* Begin STORED ROWS *

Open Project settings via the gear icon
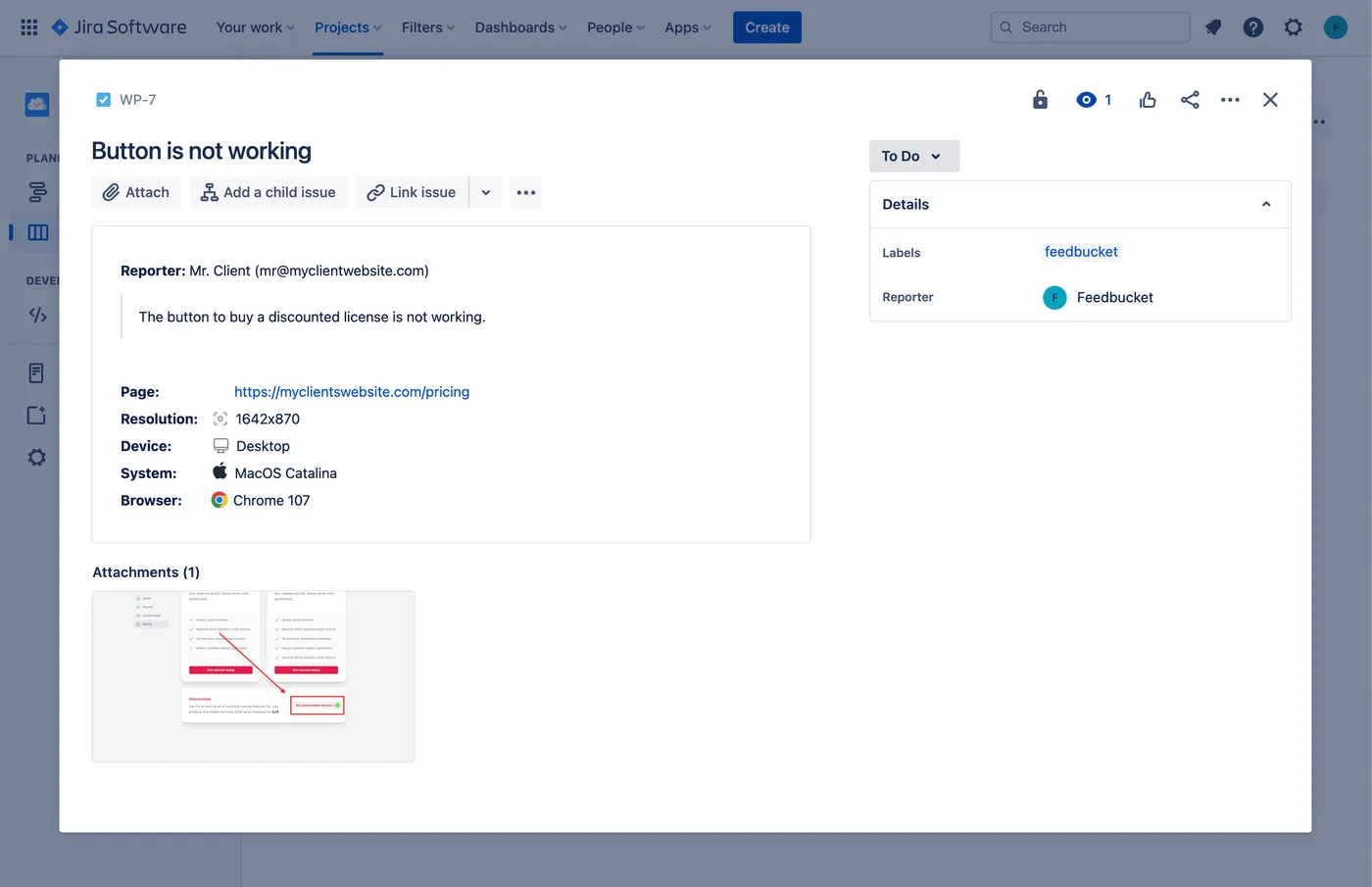This screenshot has width=1372, height=887. click(36, 457)
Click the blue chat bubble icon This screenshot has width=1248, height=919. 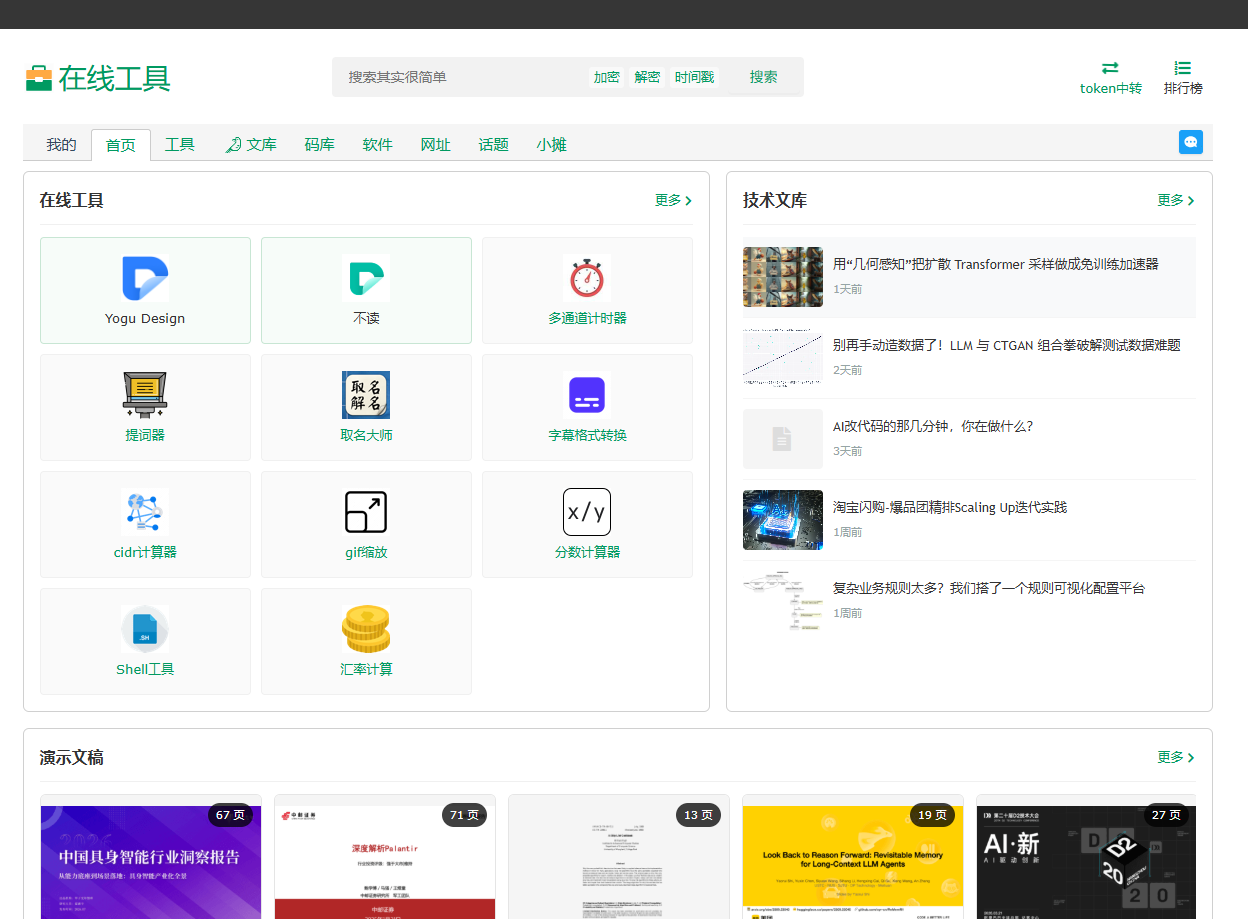coord(1191,142)
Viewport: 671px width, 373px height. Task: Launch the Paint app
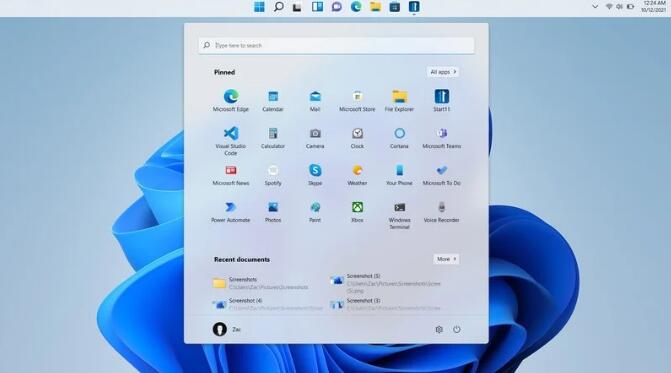[x=315, y=212]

* End STORED ROWS *

Present the stretch from the line containing "Viewport: 671px width, 373px" through the end of the data as a Markdown table with the columns Row and Line. Omit blank lines and the pictures.

| Row | Line |
|---|---|
| 1 | Viewport: 671px width, 373px height. Task: Launch the Paint app |
| 2 | [x=315, y=212] |